Love and money, unless you counted the double-cross. But weren’t double-crosses always about either love or money? He felt like he was living in some kind of wacky film noir, a modern-day Philip Marlowe transplanted to suburban Washington, but with exactly zero chance of a hot blonde walking through the door with a big problem and a little piece of money.
Hang on. Follow your own damn logic. Think. That’s what they pay you do.
No, not just think. Associate. That’s what code-makers did, and it was up to him to reverse-engineer the damn thing, like the Japanese after World War II, trying to figure out how Western technology worked, and how they could do it better.
A code consisted not only of the actual cipher itself, but the overall concept behind it. In the Beale cipher, for example, the clues to the location of the buried treasure were hidden behind the referential numbers, but the real key was the Declaration, which obviously meant something to the code-maker. This is where it got tricky.
The Declaration might have had a primal, emotional resonance for the man calling himself Thomas Jefferson Beale-his very name would suggest that-but it also might, might be totally coincidental. His real name might not have been Thomas Jefferson Beale, and the use of the Jefferson ’s great call to arms might simply have reflected its ubiquity in American culture at that time. Correlation is not causation.
But, like master bomb-makers, master code-makers saw their work as a higher calling, an art form so special that they could not resist leaving some clue to their identity, or to the code’s purpose.
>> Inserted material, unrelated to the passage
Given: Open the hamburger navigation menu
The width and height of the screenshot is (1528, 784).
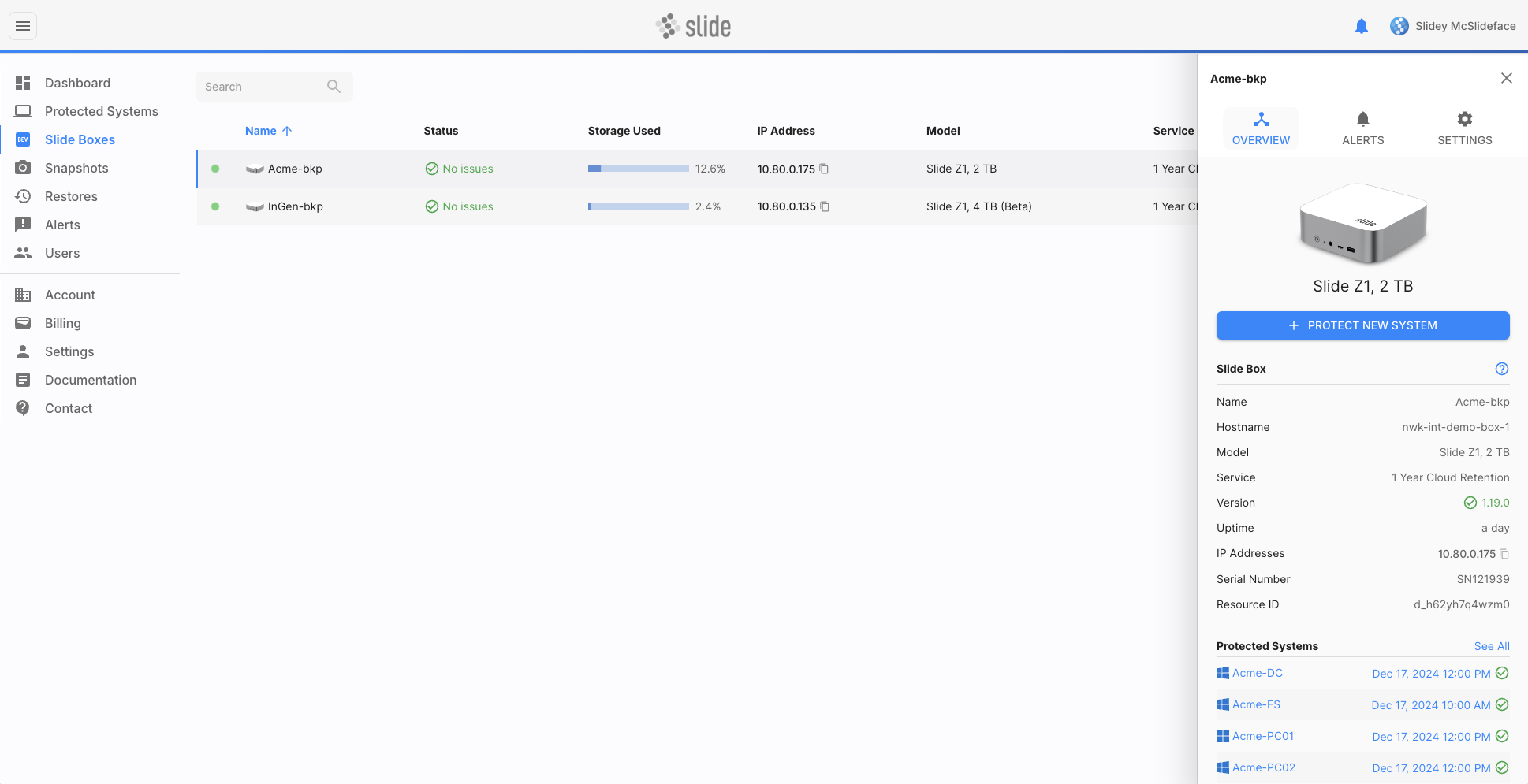Looking at the screenshot, I should (x=23, y=26).
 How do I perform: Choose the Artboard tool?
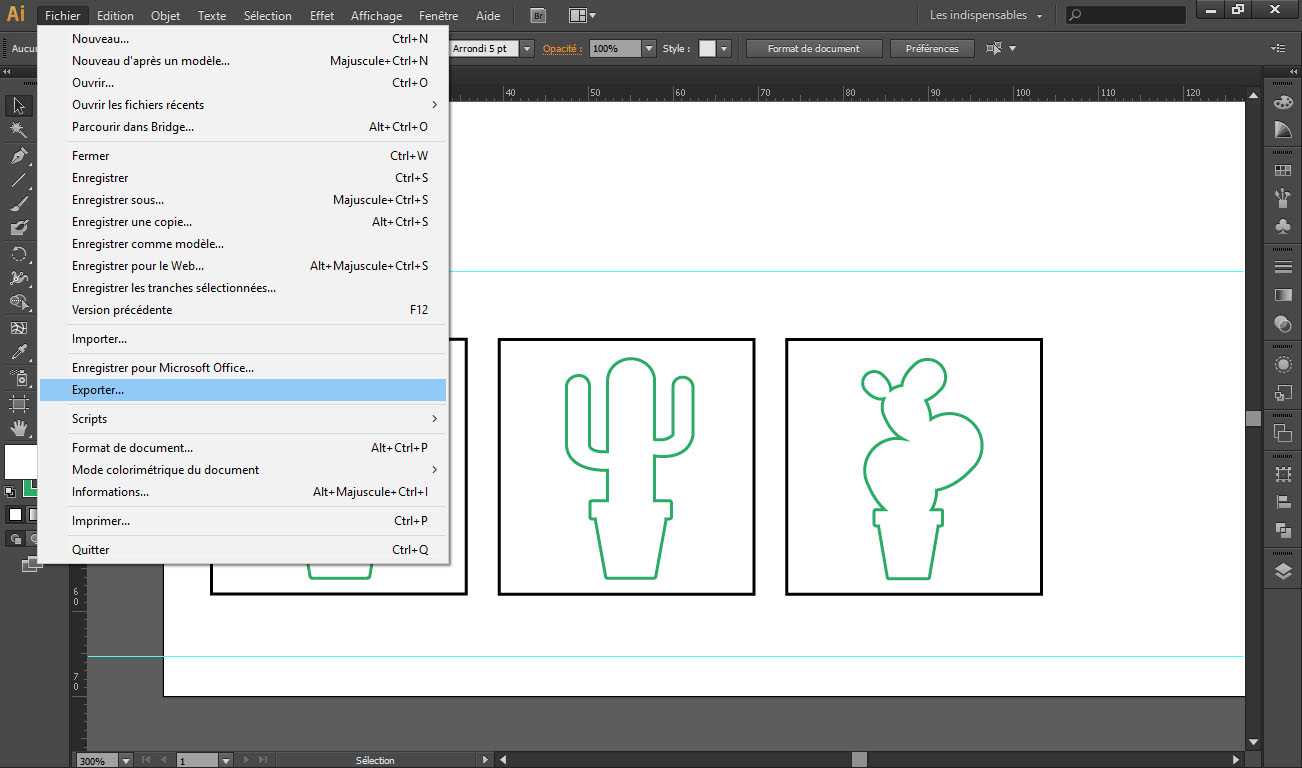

Like the medieval artisans who would sneak signatures onto their work, in the hopes of living forever in stone or wood, the code-writers each had a style that spoke to their purpose. This is why I am doing this was, at root, the code behind every code, and if the applause came decades or centuries down the road, then so be it.
So why was he doing this?
Love and money. Money and love. That the code-writer was a man was a safe assumption. Most code-writers were men, and even if it was politically incorrect, it was a safe assumption that a woman had not sent these missives to Seelye-or, if she had, she was merely a courier. Men loved numbers, codes, statistics, hidden meanings, conspiracy theories. Not every man, of course, nor was every woman automatically ruled out as a participant. But every now and then you just had to play the odds, and the hell with the feelings of some female professor at Harvard.